Paulo Pinto/AE
Paulo Pinto/AE

Santos lota Pacaembu para avançar

Neymar e Paulo Henrique Ganso têm a responsabilidade de furar a retranca do Deportivo Táchira nesta quarta e garantir o time nas oitavas de final da Copa Libertadores

SANCHES FILHO - Enviado para o Estado, O Estado de S.Paulo

20 de abril de 2011 | 00h00

SANTOS - O Santos vai precisar dos dribles e do improviso de Neymar e do talento de Paulo Henrique Ganso, além de frieza, determinação e paciência, para superar a retranca do Deportivo Táchira, da Venezuela, e garantir a vaga nas oitavas de final da Libertadores. A partida contra o mais fraco adversário do Grupo 5 começa às 19h30 (de Brasília, com transmissão do estadão.com.br e da rádio Estadão ESPN), no Pacaembu, e o Santos precisa vencer para não correr o risco de precisar fazer contas. Isso porque, em caso de empate, Colo Colo e Cerro Porteño avançam se também empatarem (jogam em Santiago no mesmo horário). O Pacaembu deve receber mais de 30 mil pessoas.

"Vai ser um jogo chato, com o adversário ficando atrás da linha da bola o tempo todo, marcando forte", acredita o técnico Muricy Ramalho. "Mas vamos para cima. E, para enfrentar esse tipo de situação, o drible é fundamental. Será bem diferente da partida de Assunção. O Cerro precisava da vitória, atacou e deu a chance do contragolpe", lembrou o treinador sobre a vitória por 2 a 1 na semana passada.

Muricy decidiu manter Danilo no meio de campo e tirar o marcador Adriano para o retorno de Elano. Pela primeira vez no ano, o time santista vai atuar com a sua força máxima, com Jonathan na lateral-direita, Arouca, Elano, Danilo e Ganso no meio e Neymar no ataque.

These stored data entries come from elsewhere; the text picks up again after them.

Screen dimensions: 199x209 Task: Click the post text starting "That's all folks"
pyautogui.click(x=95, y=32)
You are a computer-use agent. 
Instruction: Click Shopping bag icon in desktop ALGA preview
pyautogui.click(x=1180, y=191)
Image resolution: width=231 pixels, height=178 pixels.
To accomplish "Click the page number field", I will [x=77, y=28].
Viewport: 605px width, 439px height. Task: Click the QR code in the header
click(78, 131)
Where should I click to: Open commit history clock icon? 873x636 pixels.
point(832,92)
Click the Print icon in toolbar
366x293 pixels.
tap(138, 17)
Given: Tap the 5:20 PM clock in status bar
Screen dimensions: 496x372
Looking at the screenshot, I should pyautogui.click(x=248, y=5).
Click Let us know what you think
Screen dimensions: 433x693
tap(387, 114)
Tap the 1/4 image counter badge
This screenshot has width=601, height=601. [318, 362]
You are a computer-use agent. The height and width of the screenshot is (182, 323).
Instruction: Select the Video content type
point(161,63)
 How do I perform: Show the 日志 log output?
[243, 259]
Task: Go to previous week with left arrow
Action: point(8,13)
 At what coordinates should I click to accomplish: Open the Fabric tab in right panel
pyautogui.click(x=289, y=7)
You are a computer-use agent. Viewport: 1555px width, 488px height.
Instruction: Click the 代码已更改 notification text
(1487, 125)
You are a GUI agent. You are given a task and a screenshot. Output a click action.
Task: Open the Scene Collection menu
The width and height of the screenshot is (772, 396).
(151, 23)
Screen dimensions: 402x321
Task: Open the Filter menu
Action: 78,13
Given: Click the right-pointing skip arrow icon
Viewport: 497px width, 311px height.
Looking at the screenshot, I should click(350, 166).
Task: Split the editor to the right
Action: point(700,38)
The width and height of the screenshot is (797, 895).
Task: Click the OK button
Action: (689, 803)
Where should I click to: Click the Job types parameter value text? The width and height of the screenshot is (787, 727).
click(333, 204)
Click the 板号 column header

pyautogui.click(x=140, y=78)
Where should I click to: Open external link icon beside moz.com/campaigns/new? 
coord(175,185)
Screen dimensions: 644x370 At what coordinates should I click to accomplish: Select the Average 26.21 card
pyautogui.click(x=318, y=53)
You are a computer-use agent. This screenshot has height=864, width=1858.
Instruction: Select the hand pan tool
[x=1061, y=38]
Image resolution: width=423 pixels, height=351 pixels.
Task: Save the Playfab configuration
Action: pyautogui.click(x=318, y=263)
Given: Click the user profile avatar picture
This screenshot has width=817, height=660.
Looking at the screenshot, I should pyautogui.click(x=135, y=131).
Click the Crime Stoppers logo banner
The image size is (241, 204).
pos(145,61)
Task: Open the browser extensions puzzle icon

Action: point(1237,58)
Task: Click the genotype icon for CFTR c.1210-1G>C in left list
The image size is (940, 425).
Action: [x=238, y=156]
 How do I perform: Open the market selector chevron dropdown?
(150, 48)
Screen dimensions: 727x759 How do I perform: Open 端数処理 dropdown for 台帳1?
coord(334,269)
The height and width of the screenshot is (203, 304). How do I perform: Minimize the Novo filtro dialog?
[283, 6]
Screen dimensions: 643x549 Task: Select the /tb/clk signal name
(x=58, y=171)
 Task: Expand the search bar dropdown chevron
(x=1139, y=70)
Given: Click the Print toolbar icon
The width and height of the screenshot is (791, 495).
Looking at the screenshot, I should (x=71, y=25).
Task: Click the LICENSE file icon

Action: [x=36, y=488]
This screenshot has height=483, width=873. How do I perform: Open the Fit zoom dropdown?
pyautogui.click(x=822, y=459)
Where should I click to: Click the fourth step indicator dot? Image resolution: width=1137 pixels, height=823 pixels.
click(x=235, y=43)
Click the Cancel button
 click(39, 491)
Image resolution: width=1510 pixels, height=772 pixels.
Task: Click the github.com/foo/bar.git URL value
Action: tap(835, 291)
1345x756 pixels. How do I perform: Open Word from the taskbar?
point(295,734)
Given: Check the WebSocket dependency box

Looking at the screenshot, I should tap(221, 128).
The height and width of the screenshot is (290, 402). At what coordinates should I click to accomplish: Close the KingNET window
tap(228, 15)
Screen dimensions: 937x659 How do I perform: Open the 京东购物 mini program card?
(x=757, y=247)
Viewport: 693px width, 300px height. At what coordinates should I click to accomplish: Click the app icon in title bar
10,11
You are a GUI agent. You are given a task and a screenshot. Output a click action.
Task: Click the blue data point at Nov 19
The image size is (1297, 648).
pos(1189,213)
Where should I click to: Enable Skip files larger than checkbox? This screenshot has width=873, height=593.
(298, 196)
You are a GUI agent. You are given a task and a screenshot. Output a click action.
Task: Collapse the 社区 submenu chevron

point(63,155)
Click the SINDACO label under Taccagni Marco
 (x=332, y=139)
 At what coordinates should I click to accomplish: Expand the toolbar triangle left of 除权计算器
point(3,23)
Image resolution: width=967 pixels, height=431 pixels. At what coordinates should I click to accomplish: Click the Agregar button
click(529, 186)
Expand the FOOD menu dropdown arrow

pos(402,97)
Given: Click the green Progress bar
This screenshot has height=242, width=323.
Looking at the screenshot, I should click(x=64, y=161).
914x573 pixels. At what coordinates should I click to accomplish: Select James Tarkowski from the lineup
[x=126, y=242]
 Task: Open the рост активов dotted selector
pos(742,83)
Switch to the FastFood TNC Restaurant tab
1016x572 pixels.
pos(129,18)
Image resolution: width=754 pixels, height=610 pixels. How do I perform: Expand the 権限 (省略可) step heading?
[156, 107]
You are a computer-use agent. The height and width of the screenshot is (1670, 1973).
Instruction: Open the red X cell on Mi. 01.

Nesta terça-feira, Muricy orientou o posicionamento defensivo e ensaiou jogadas de ataque. Deu liberdade para Elano se deslocar para a direita, com Zé Eduardo centralizado e Neymar pela esquerda. O centroavante terá a incumbência de prender a bola na entrada da área, fazendo a função de pivô, para a chegada de Danilo e Ganso.

Com pouco tempo para treinos, o que Muricy tem feito é trabalhar para fortalecer emocionalmente os jogadores. Tudo para que não se repita o que ocorreu contra o Colo Colo, na Vila Belmiro. "Foi um absurdo. Depois de fazer 3 a 0, tínhamos chance de marcar mais gols, mas o time se perdeu, ficou nervoso e tivemos três expulsos", recordou. "Expliqueis que temos de esquecer o árbitro e as provocações e nos preocuparmos apenas em jogar. Nosso time não é de choque."

Nesta quarta será a quinta vez que o Santos joga pela Libertadores no Pacaembu. Nas vezes anteriores, o time, então liderado por Pelé, bateu o Universidad do Chile (1 a 0), o Universitário do Peru (2 a 1) e o Peñarol uruguaio (5 a 4) - todos em 1965 -, e empatou (1 a 1) com o Botafogo, de Nilton Santos, Garrincha e Zagallo, em 1963.

Invencibilidade. 4 jogos fez o Santos no Pacaembu até hoje pela Libertadores: venceu três deles e empatou um.

SANTOS - Rafael; Jonathan, Edu Dracena, Durval e Léo; Arouca, Danilo, Elano e Paulo Henrique Ganso; Neymar e Zé Eduardo. Técnico: Muricy Ramalho.

DEPORTIVO TÁCHIRA - Sanhouse; Chacón, Zafra, Moreno e Rouga; Yéguez, Guerrero, Fernández e Pérez Greco; Gutiérrez e Herrera. Técnico: Jorge Luis Pinto.

Árbitro - Néstor Pitana (ARG); Horário - 19h30 (de Brasília); TV - SporTV e Bandsports; Rádio - Estadão ESPN (AM 700/FM 92,9); Local - Estádio Pacaembu, em São Paulo.